La manovra italiana, secondo molti, non fa che creare una sostanziale instabilità, con timori complessivi per l’eurozona, e da cui i listini non possono non essere condizionati.
A tale elemento, però, si aggiunge un ulteriore fattore di non poco conto, la situazione tedesca, che comincia a vacillare in termini di Pil, come del resto da noi previsto in precedenti articoli.
Anche questa situazione, come appunto previsto in precedenti analisi, in quanto proiettata dalla curva dei rendimenti, onestamente non ci stupisce.
E certamente, se vacilla quello che è considerato il motore economico europeo per eccellenza, quello appunto tedesco, è ovvio che il comparto azionario e i mercati dell’ eurozona ne risenta in misura sostanziale.
Solo un ribaltamento di questa situazione, con utili che negli USA salgano il prossimo anno del 75/80 per cento, e un’economia tedesca che sorprenda in positivo, potrebbe a questo punto rilanciare il comparto azionario.
Ma, come la storia ci insegna, la curva dei rendimenti è quasi sempre indice proiettivo non voglio dire infallibile, ma comunque dotato di un significativo livello di attendibilità, ed anche per questo quelle che sono state “sorprese” per diversi analisti, come la crisi dell’immobiliare USA o i dati tedeschi, per noi non lo sono state, anticipando, sotto il profilo economico, i tempi bui che stanno ormai addensandosi sui mercatii, come nubi cariche di tempesta, sui cieli finanziari di USA ed eurozona.
Dal canto loro, però, anche altre aree geoeconomiche non prospettano scenari positivi.
Il nord Europa risente della situazione tedesca e delle incertezze, che tuttora dominano lo scenario della Brexit.
Se infatti la curva dei rendimenti britannica è piatta/discendente su ampi tratti, anche i paesi nordici ne risentono con conseguenti segni di tensione finanziaria sulla rispettiva curva.

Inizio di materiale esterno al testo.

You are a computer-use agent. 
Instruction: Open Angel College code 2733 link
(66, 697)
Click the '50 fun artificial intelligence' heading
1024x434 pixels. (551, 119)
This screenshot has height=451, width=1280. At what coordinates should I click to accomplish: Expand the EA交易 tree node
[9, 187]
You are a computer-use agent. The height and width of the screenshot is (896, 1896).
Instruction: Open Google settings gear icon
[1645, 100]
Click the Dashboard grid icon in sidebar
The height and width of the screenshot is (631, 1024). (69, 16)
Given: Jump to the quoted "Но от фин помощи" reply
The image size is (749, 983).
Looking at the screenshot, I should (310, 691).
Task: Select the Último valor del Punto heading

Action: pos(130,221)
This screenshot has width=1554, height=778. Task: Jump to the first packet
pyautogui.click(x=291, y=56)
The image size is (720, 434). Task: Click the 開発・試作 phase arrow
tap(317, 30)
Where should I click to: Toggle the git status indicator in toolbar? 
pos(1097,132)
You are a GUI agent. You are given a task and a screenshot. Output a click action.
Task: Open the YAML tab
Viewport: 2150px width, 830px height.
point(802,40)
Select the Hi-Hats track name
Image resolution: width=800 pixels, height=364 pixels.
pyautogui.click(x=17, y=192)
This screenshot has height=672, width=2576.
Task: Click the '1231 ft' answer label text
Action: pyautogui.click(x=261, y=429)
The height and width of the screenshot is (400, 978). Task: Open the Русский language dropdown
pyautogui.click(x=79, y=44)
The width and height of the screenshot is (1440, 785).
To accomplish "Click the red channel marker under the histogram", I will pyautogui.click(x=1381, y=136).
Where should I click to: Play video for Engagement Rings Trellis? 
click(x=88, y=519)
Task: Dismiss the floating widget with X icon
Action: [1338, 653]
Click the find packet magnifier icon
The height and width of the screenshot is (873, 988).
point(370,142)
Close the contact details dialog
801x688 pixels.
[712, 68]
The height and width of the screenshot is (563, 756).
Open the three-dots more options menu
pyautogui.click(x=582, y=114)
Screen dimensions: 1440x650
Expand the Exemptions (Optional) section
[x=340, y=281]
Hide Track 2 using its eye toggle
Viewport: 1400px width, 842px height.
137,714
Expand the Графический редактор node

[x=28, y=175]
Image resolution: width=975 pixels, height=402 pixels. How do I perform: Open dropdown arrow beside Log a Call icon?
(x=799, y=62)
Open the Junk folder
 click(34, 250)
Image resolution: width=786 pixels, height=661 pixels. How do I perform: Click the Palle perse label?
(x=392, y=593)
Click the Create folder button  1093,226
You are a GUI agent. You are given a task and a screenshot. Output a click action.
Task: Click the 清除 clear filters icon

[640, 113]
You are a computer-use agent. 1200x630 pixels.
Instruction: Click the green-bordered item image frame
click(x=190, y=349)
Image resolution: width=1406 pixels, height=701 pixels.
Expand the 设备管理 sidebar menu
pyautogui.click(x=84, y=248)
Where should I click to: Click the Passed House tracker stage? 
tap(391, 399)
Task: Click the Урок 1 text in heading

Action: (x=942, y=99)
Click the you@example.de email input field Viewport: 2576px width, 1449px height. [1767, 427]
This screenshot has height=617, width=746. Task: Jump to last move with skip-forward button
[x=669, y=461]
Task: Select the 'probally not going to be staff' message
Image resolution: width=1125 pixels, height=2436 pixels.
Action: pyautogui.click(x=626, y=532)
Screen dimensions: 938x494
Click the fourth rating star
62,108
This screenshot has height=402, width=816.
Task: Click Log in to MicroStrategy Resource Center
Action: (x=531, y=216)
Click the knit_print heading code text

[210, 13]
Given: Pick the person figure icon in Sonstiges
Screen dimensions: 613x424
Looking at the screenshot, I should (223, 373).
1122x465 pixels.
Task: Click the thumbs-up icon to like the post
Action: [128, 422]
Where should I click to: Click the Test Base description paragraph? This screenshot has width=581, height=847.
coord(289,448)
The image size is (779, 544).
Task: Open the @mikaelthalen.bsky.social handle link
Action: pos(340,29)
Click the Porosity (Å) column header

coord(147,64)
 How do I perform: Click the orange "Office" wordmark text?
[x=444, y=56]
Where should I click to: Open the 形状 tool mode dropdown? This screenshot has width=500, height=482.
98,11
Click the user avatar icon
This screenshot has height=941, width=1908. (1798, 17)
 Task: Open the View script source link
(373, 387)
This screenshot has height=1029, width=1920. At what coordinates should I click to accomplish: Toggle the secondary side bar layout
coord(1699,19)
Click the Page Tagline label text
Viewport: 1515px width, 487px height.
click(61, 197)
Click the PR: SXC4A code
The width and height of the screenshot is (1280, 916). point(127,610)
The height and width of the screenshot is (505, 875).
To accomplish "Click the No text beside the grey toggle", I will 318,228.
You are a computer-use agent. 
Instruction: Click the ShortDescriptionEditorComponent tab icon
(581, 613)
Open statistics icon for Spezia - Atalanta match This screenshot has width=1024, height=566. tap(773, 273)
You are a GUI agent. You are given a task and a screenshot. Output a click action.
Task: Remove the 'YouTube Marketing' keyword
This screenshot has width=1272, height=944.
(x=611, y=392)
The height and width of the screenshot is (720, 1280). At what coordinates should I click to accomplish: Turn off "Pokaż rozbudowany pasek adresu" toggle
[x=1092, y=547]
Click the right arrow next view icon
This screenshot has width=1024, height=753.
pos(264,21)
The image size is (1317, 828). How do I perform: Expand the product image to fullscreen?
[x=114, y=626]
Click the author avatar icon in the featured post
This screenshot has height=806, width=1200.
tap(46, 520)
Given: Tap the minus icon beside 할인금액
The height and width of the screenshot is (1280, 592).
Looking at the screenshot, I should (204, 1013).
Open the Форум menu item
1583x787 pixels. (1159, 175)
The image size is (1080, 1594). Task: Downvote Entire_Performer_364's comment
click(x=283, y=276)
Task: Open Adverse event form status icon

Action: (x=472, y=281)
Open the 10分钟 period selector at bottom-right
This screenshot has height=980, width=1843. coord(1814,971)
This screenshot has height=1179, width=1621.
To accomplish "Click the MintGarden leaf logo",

Vediamo ad esempio la curva della Svezia:
Nel caso della Germania analoga curva ci aveva fatto prevedere le “sorprese” negative relative al pil teutonico.
Ma anche dall’altra parte del mondo, in Asia, le cose non stanno andando per il verso giusto.
Non intendo annoiare il lettore con troppi grafici, quindi mi limito ad inserire il grafico del pil giapponese.
A parte le pregresse considerazioni, vi sono comunque significativi indizi che l’economia di molte aree geografiche stia passando ad una nuova fase dei cicli di lungo termine di Kondratieff, denominata estate.
Ciclo con le seguenti caratteristiche: inflazione e tassi crescenti ed elevati, crescita economica e borsa in ribasso.
Pertanto, come notiamo, anche in presenza di crescita economica, dovrebbe invertirsi la forza relativa dei mercati azionari, rispetto ad altri asset, con una borsa decrescente, quanto meno a valori deflazionati.
Immaginiamo quindi cosa può succedere in caso di economia stagnante o recessiva, come anticipato da molte curve dei rendimenti, ed ora confermato a “sorpresa” (ripeto: NON per il sottoscritto) ad esempio dai dati sul pil tedesco.
Mercati verso un crash o ribasso di lungo? Appare probabile.